===== Provided records

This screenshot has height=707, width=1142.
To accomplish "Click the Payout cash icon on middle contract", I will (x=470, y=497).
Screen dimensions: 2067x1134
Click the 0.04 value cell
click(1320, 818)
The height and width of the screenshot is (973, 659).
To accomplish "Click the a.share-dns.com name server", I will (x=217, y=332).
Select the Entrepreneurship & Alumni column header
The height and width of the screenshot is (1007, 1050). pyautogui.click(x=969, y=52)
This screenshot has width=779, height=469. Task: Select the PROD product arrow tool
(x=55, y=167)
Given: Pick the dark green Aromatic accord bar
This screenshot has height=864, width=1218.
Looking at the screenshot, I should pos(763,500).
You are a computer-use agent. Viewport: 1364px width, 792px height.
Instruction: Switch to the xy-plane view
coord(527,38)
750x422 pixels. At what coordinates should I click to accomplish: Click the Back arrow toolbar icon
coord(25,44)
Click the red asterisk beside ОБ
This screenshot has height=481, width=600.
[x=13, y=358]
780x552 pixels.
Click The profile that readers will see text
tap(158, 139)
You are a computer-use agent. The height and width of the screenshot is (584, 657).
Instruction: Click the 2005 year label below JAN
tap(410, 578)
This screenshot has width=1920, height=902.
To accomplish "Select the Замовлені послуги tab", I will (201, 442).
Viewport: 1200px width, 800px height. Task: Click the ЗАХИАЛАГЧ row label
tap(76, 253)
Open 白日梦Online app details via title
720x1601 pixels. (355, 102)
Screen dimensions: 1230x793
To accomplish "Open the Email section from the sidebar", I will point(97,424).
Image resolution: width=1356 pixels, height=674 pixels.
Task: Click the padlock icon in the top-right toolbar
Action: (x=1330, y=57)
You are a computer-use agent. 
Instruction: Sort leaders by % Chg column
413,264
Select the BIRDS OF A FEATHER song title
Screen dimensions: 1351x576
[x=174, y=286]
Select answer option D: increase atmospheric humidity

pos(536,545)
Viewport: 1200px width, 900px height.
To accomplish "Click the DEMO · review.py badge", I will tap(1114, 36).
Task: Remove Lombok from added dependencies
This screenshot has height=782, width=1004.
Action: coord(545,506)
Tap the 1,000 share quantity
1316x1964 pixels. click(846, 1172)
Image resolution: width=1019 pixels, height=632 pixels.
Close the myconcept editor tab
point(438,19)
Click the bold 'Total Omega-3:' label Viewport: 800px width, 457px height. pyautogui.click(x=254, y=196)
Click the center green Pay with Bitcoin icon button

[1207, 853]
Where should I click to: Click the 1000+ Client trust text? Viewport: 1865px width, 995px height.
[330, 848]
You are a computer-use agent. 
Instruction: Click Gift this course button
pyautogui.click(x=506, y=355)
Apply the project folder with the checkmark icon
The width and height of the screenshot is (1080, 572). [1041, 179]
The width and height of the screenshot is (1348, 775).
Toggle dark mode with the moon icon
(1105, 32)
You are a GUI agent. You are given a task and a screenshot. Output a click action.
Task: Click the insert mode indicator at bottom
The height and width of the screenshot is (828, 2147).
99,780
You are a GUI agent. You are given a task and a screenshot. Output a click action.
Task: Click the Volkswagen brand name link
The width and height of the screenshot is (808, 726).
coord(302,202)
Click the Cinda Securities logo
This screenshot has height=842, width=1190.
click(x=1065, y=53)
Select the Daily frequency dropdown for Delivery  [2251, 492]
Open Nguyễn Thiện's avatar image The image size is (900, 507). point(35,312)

==========

Transcribe all entries exactly as they are given.

> **Response area**:
This screenshot has height=707, width=1142.
To accomplish "Click the Payout cash icon on middle contract", I will (x=470, y=497).
Screen dimensions: 2067x1134
Click the 0.04 value cell
click(1320, 818)
The height and width of the screenshot is (973, 659).
To accomplish "Click the a.share-dns.com name server", I will (x=217, y=332).
Select the Entrepreneurship & Alumni column header
The height and width of the screenshot is (1007, 1050). pyautogui.click(x=969, y=52)
This screenshot has width=779, height=469. Task: Select the PROD product arrow tool
(x=55, y=167)
Given: Pick the dark green Aromatic accord bar
This screenshot has height=864, width=1218.
Looking at the screenshot, I should pos(763,500).
You are a computer-use agent. Viewport: 1364px width, 792px height.
Instruction: Switch to the xy-plane view
coord(527,38)
750x422 pixels. At what coordinates should I click to accomplish: Click the Back arrow toolbar icon
coord(25,44)
Click the red asterisk beside ОБ
This screenshot has height=481, width=600.
[x=13, y=358]
780x552 pixels.
Click The profile that readers will see text
tap(158, 139)
You are a computer-use agent. The height and width of the screenshot is (584, 657).
Instruction: Click the 2005 year label below JAN
tap(410, 578)
This screenshot has width=1920, height=902.
To accomplish "Select the Замовлені послуги tab", I will (201, 442).
Viewport: 1200px width, 800px height. Task: Click the ЗАХИАЛАГЧ row label
tap(76, 253)
Open 白日梦Online app details via title
720x1601 pixels. (355, 102)
Screen dimensions: 1230x793
To accomplish "Open the Email section from the sidebar", I will point(97,424).
Image resolution: width=1356 pixels, height=674 pixels.
Task: Click the padlock icon in the top-right toolbar
Action: (x=1330, y=57)
You are a computer-use agent. 
Instruction: Sort leaders by % Chg column
413,264
Select the BIRDS OF A FEATHER song title
Screen dimensions: 1351x576
[x=174, y=286]
Select answer option D: increase atmospheric humidity

pos(536,545)
Viewport: 1200px width, 900px height.
To accomplish "Click the DEMO · review.py badge", I will tap(1114, 36).
Task: Remove Lombok from added dependencies
This screenshot has height=782, width=1004.
Action: coord(545,506)
Tap the 1,000 share quantity
1316x1964 pixels. click(846, 1172)
Image resolution: width=1019 pixels, height=632 pixels.
Close the myconcept editor tab
point(438,19)
Click the bold 'Total Omega-3:' label Viewport: 800px width, 457px height. pyautogui.click(x=254, y=196)
Click the center green Pay with Bitcoin icon button

[1207, 853]
Where should I click to: Click the 1000+ Client trust text? Viewport: 1865px width, 995px height.
[330, 848]
You are a computer-use agent. 
Instruction: Click Gift this course button
pyautogui.click(x=506, y=355)
Apply the project folder with the checkmark icon
The width and height of the screenshot is (1080, 572). [1041, 179]
The width and height of the screenshot is (1348, 775).
Toggle dark mode with the moon icon
(1105, 32)
You are a GUI agent. You are given a task and a screenshot. Output a click action.
Task: Click the insert mode indicator at bottom
The height and width of the screenshot is (828, 2147).
99,780
You are a GUI agent. You are given a task and a screenshot. Output a click action.
Task: Click the Volkswagen brand name link
The width and height of the screenshot is (808, 726).
coord(302,202)
Click the Cinda Securities logo
This screenshot has height=842, width=1190.
click(x=1065, y=53)
Select the Daily frequency dropdown for Delivery  [2251, 492]
Open Nguyễn Thiện's avatar image The image size is (900, 507). point(35,312)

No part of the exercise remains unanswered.